À la une DVD — 03 février 2019
Test Blu-ray : Massacre à la tronçonneuse 2

 
États-Unis : 1986
Titre original :
Réalisation :
Scénario : L.M. Kit Carson
Acteurs : , ,
Éditeur :
Durée : 1h41
Genre : Fantastique, Horreur
Date de sortie cinéma : 21 janvier 1987
Date de sortie DVD/BR : 12 décembre 2018

 

Douze ans après le massacre d’un groupe de jeunes au Texas, la tronçonneuse vrombit à nouveau dans les mains de Bubba, le tueur masqué, la famille Sawyer ayant désormais trouvé refuge dans un parc d’attractions abandonné. Mais l’arrivée du shérif Lefty Enright, oncle de deux des victimes de Leatherface, va changer la donne, d’autant que l’homme de loi est aussi un maniaque de la scie à moteur…

 


 

Le film

[4/5]

Pour celles et ceux qui, à l’image de l’auteur de ces lignes, n’avaient pas eu l’opportunité de revoir Massacre à la tronçonneuse 2 depuis sa sortie en salles dans les années 80, préparez-vous à un choc.

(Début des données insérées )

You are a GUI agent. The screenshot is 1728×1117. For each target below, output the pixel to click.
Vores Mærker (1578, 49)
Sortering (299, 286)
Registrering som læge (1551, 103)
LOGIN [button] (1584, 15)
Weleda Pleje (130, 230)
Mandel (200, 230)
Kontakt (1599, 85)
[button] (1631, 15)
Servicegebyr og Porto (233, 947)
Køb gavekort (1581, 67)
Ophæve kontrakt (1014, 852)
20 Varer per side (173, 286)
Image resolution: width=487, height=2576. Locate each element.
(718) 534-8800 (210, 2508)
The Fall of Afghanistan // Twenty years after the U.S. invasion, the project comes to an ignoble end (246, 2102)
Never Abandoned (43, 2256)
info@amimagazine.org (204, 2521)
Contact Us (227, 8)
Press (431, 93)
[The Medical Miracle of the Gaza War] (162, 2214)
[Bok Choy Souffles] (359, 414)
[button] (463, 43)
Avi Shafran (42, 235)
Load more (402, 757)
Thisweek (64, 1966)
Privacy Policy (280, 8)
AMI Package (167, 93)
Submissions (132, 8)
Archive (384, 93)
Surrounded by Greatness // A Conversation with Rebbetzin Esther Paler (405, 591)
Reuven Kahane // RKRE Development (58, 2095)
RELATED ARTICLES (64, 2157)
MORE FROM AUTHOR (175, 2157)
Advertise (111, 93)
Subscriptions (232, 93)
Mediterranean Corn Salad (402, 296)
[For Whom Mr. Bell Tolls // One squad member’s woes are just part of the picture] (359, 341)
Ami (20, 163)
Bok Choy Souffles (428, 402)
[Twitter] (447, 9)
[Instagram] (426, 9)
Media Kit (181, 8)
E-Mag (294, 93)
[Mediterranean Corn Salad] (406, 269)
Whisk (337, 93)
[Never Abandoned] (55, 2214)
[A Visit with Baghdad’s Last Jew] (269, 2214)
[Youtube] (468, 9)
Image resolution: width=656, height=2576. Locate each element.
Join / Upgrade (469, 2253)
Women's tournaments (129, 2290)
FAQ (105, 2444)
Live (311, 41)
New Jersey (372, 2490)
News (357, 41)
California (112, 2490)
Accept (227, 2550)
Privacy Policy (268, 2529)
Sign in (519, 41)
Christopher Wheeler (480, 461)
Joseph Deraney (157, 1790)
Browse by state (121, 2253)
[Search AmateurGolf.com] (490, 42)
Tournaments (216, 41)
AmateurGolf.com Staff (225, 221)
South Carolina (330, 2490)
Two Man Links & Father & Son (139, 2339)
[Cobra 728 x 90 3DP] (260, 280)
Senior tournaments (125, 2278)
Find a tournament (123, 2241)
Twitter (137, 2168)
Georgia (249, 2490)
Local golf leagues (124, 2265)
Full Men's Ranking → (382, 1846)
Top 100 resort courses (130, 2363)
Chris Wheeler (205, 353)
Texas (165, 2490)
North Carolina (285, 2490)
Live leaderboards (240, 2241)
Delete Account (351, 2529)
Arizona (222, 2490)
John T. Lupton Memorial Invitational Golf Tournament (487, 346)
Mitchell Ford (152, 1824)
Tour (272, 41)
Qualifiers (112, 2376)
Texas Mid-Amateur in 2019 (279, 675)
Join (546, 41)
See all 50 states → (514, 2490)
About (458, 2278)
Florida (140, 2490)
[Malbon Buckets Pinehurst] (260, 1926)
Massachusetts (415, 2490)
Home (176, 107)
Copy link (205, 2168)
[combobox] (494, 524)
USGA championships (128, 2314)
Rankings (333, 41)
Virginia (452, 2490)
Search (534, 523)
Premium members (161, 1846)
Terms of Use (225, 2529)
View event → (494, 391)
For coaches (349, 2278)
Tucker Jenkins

Vous vous souveniez sans doute d’un film bien barré : il l’est resté, définitivement. En revanche, ce qui surprendra énormément le spectateur contemporain redécouvrant en 2019 le film de Tobe Hooper, c’est sa modernité, et l’influence qu’il a pu avoir sur l’un des plus grands cinéastes du genre horrifique depuis le tournant des années 2000 : . Curieusement, la filiation entre Massacre à la tronçonneuse 2 et La maison des 1000 morts, qui paraît pour le moins évidente à la revoyure du film de Hooper, ne nous était jusqu’ici jamais apparue – aujourd’hui, elle nous saute littéralement au visage. Bien sûr, il ne s’agit pas de la seule source d’influences de Rob Zombie, mais elle est tout de même extrêmement présente : on retrouvera dans le design des souterrains où officie le Dr. Satan des réminiscences du repaire de la famille « Tronçonneuse », et d’une façon plus générale, le ton du film de Rob Zombie, ainsi que la mise en place de sa famille de chtarbés, fera également écho au film de Tobe Hooper. Néanmoins, La maison des 1000 morts conserve une originalité et une classe folles, déployant de plus un travail sur l’image et le son qui l’ont transformé en classique immédiat. Ce statut de classique du genre horrifique, Massacre à la tronçonneuse 2 aura en revanche mis quelques années avant d’y accéder : le film a longtemps été considéré comme trop « fou », et surtout trop éloigné du premier film de la franchise.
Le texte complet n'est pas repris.